Problem description
Set down the records again. Every word and mark must match exactly.

Stored data
◆ ◆ ◆ ◆ ◆ ◆ ◆

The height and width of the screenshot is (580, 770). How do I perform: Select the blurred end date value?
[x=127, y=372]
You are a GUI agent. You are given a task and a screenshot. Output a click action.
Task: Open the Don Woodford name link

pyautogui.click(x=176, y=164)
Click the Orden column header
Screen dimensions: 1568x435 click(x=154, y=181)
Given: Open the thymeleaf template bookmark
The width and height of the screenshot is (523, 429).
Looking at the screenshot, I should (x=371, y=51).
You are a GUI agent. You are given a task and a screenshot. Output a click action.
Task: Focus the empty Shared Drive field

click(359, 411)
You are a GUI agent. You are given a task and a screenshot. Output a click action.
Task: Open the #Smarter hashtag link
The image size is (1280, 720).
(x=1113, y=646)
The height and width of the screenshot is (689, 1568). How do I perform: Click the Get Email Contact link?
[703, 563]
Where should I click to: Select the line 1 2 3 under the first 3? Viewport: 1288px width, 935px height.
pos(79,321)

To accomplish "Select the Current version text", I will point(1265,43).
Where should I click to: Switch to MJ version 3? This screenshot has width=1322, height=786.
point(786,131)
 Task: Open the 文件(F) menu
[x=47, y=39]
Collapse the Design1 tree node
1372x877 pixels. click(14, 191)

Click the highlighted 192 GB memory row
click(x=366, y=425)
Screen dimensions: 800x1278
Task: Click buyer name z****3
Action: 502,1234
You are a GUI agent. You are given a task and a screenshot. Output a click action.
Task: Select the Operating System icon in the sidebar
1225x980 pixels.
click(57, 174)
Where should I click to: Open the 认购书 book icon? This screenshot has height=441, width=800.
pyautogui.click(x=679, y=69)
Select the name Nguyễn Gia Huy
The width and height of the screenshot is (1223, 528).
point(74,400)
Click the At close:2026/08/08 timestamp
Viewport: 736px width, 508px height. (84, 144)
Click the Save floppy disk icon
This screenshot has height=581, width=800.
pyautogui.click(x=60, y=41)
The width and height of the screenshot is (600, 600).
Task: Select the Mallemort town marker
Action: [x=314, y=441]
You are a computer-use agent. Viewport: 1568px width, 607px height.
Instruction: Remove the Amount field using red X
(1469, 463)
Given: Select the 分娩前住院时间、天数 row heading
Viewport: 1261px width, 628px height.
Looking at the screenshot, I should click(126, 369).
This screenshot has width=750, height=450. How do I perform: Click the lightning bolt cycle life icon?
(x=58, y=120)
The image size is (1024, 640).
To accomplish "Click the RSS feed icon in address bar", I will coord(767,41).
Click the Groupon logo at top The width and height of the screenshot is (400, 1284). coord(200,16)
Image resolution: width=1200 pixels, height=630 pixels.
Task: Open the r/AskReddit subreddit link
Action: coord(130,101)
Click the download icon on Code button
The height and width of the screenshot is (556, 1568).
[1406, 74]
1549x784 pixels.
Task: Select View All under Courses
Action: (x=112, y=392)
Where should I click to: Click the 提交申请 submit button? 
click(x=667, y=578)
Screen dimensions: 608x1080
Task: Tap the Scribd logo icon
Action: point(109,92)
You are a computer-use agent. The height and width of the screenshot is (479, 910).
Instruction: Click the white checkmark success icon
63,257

◆ ◆ ◆ ◆ ◆ ◆ ◆

Problem solution
The height and width of the screenshot is (580, 770). How do I perform: Select the blurred end date value?
[x=127, y=372]
You are a GUI agent. You are given a task and a screenshot. Output a click action.
Task: Open the Don Woodford name link

pyautogui.click(x=176, y=164)
Click the Orden column header
Screen dimensions: 1568x435 click(x=154, y=181)
Given: Open the thymeleaf template bookmark
The width and height of the screenshot is (523, 429).
Looking at the screenshot, I should (x=371, y=51).
You are a GUI agent. You are given a task and a screenshot. Output a click action.
Task: Focus the empty Shared Drive field

click(359, 411)
You are a GUI agent. You are given a task and a screenshot. Output a click action.
Task: Open the #Smarter hashtag link
The image size is (1280, 720).
(x=1113, y=646)
The height and width of the screenshot is (689, 1568). How do I perform: Click the Get Email Contact link?
[703, 563]
Where should I click to: Select the line 1 2 3 under the first 3? Viewport: 1288px width, 935px height.
pos(79,321)

To accomplish "Select the Current version text", I will point(1265,43).
Where should I click to: Switch to MJ version 3? This screenshot has width=1322, height=786.
point(786,131)
 Task: Open the 文件(F) menu
[x=47, y=39]
Collapse the Design1 tree node
1372x877 pixels. click(14, 191)

Click the highlighted 192 GB memory row
click(x=366, y=425)
Screen dimensions: 800x1278
Task: Click buyer name z****3
Action: 502,1234
You are a GUI agent. You are given a task and a screenshot. Output a click action.
Task: Select the Operating System icon in the sidebar
1225x980 pixels.
click(57, 174)
Where should I click to: Open the 认购书 book icon? This screenshot has height=441, width=800.
pyautogui.click(x=679, y=69)
Select the name Nguyễn Gia Huy
The width and height of the screenshot is (1223, 528).
point(74,400)
Click the At close:2026/08/08 timestamp
Viewport: 736px width, 508px height. (84, 144)
Click the Save floppy disk icon
This screenshot has height=581, width=800.
pyautogui.click(x=60, y=41)
The width and height of the screenshot is (600, 600).
Task: Select the Mallemort town marker
Action: [x=314, y=441]
You are a computer-use agent. Viewport: 1568px width, 607px height.
Instruction: Remove the Amount field using red X
(1469, 463)
Given: Select the 分娩前住院时间、天数 row heading
Viewport: 1261px width, 628px height.
Looking at the screenshot, I should click(126, 369).
This screenshot has width=750, height=450. How do I perform: Click the lightning bolt cycle life icon?
(x=58, y=120)
The image size is (1024, 640).
To accomplish "Click the RSS feed icon in address bar", I will coord(767,41).
Click the Groupon logo at top The width and height of the screenshot is (400, 1284). coord(200,16)
Image resolution: width=1200 pixels, height=630 pixels.
Task: Open the r/AskReddit subreddit link
Action: coord(130,101)
Click the download icon on Code button
The height and width of the screenshot is (556, 1568).
[1406, 74]
1549x784 pixels.
Task: Select View All under Courses
Action: (x=112, y=392)
Where should I click to: Click the 提交申请 submit button? 
click(x=667, y=578)
Screen dimensions: 608x1080
Task: Tap the Scribd logo icon
Action: point(109,92)
You are a computer-use agent. The height and width of the screenshot is (479, 910).
Instruction: Click the white checkmark success icon
63,257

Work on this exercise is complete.